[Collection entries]

⁂

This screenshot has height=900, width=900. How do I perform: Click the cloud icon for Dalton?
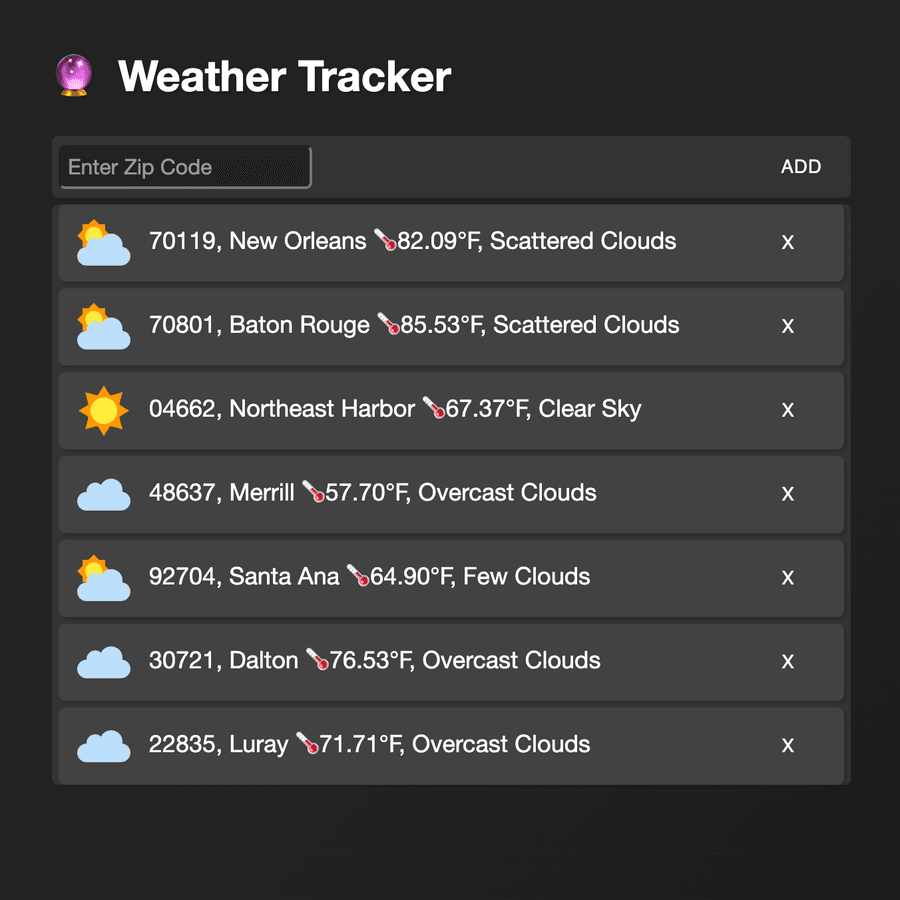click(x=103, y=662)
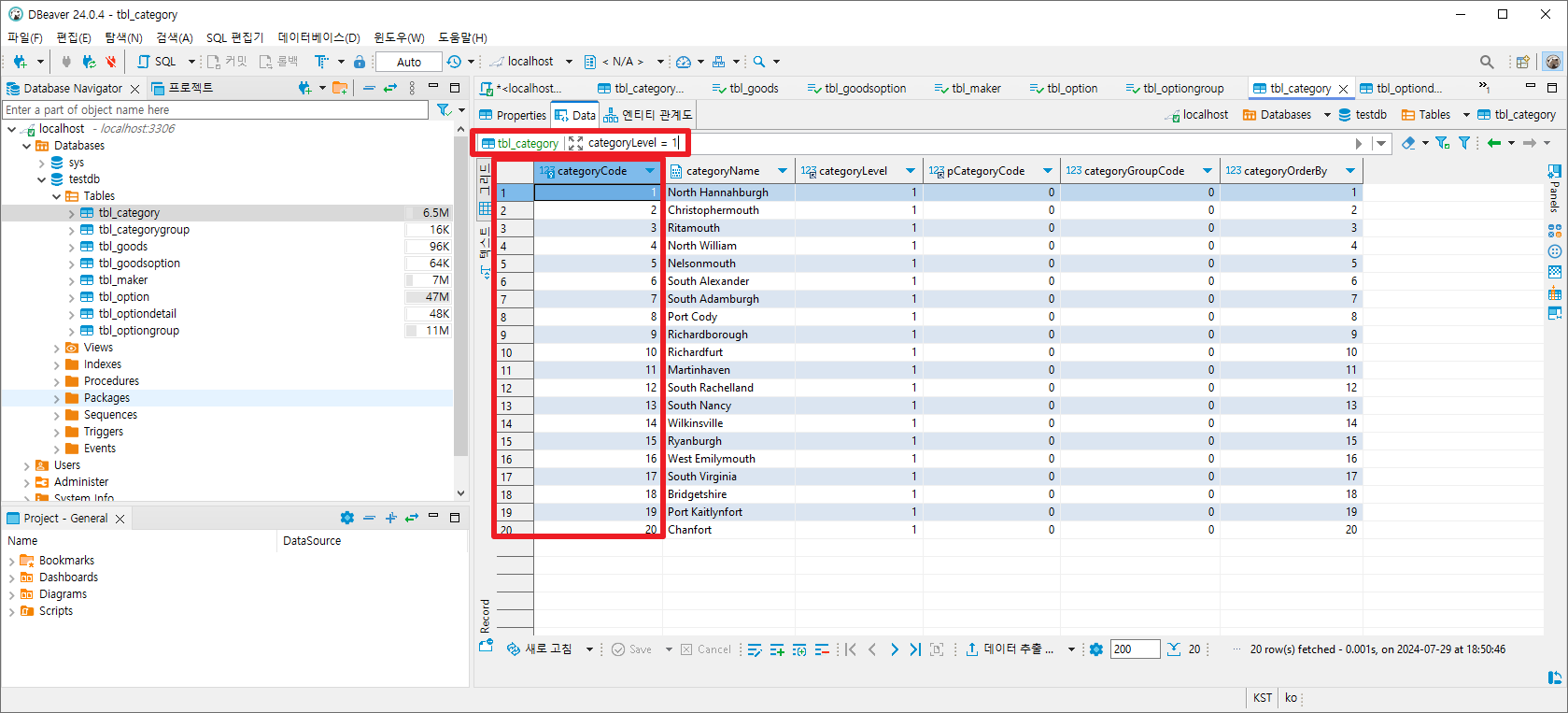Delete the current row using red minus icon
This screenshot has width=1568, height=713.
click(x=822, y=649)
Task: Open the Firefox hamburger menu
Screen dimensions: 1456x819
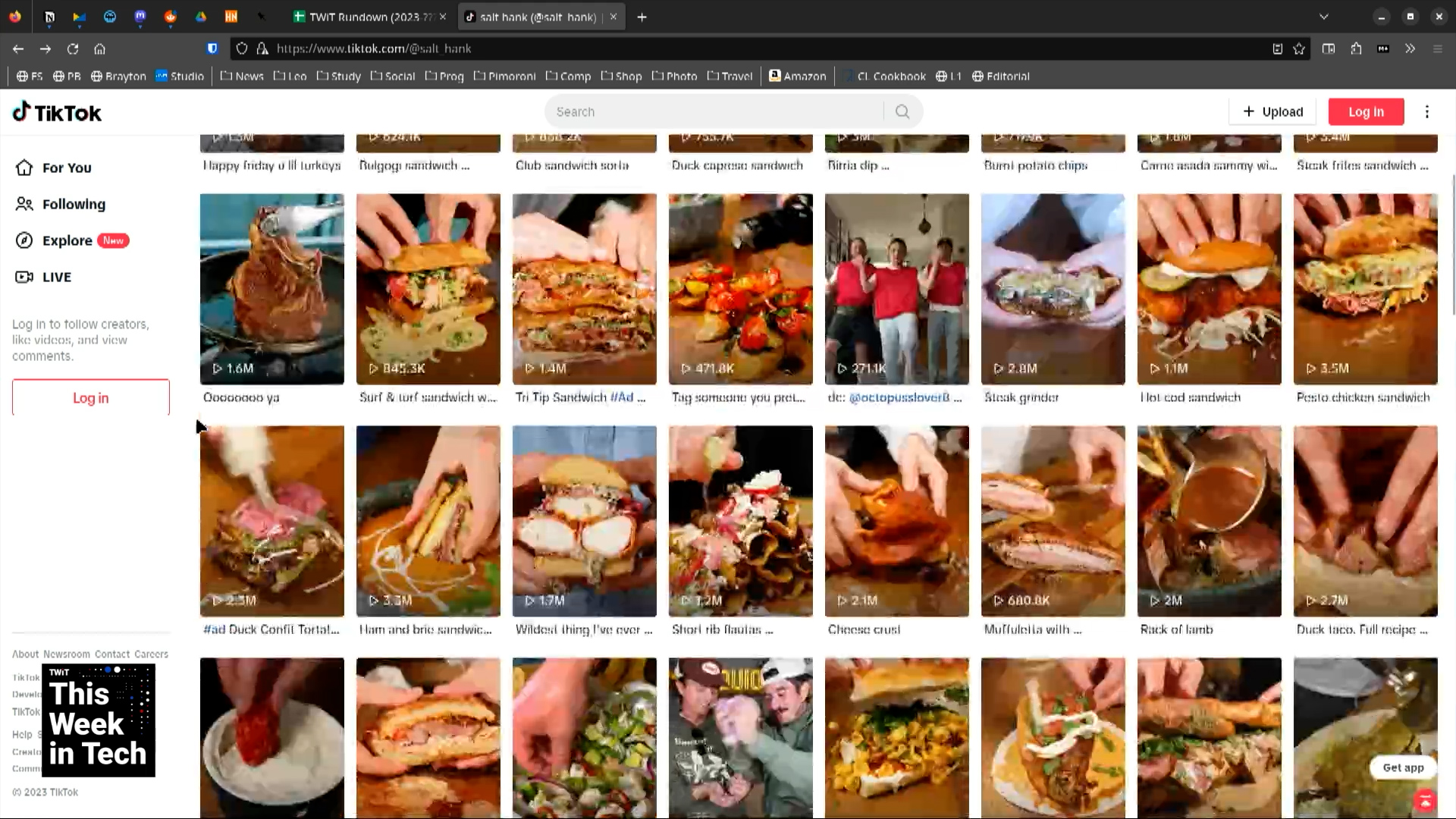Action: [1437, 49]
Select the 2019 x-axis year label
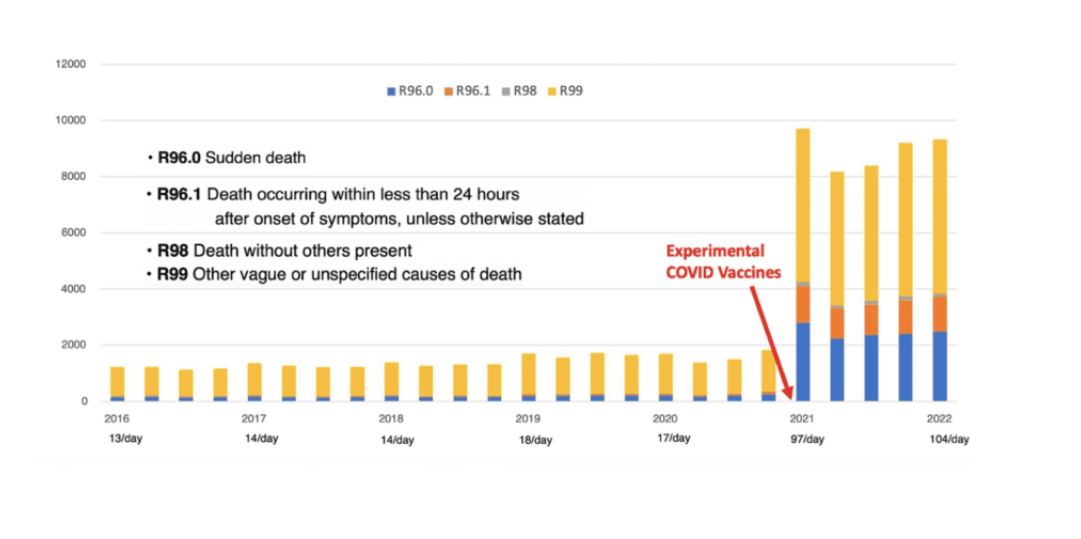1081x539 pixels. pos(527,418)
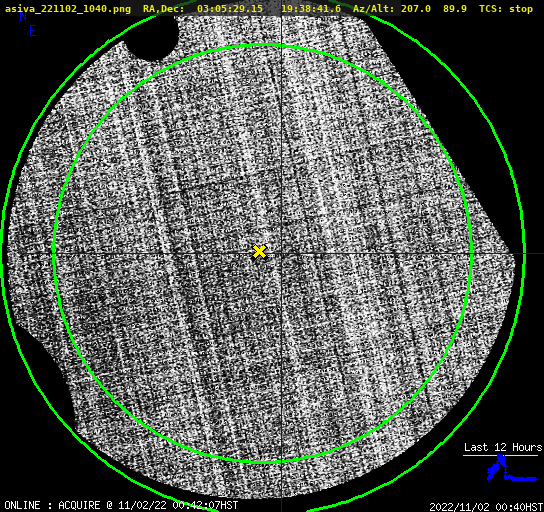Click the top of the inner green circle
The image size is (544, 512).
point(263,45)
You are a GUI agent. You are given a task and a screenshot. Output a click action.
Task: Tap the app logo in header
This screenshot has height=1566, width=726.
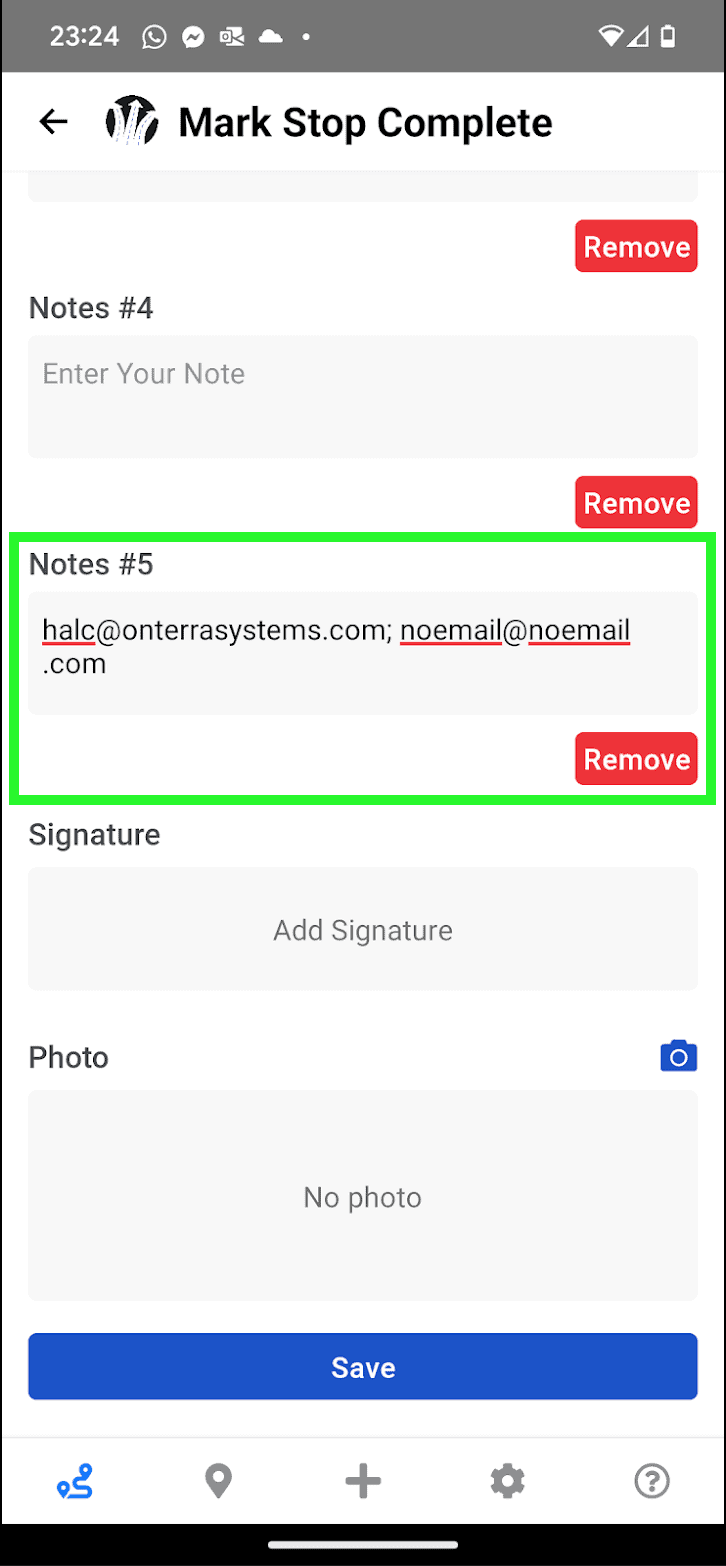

⁂

[Task to complete]
Can you transcribe every line of the records above exactly, leaving out the pictures?

[Correct result]
This screenshot has height=900, width=900. How do I perform: Click the cloud icon for Dalton?
click(x=103, y=662)
Delete the current row using red minus icon
This screenshot has width=1568, height=713.
click(x=822, y=649)
Task: Open the Firefox hamburger menu
Screen dimensions: 1456x819
Action: [1437, 49]
Select the 2019 x-axis year label
1081x539 pixels. pos(527,418)
Click the top of the inner green circle
The image size is (544, 512).
point(263,45)
You are a GUI agent. You are given a task and a screenshot. Output a click action.
Task: Tap the app logo in header
This screenshot has height=1566, width=726.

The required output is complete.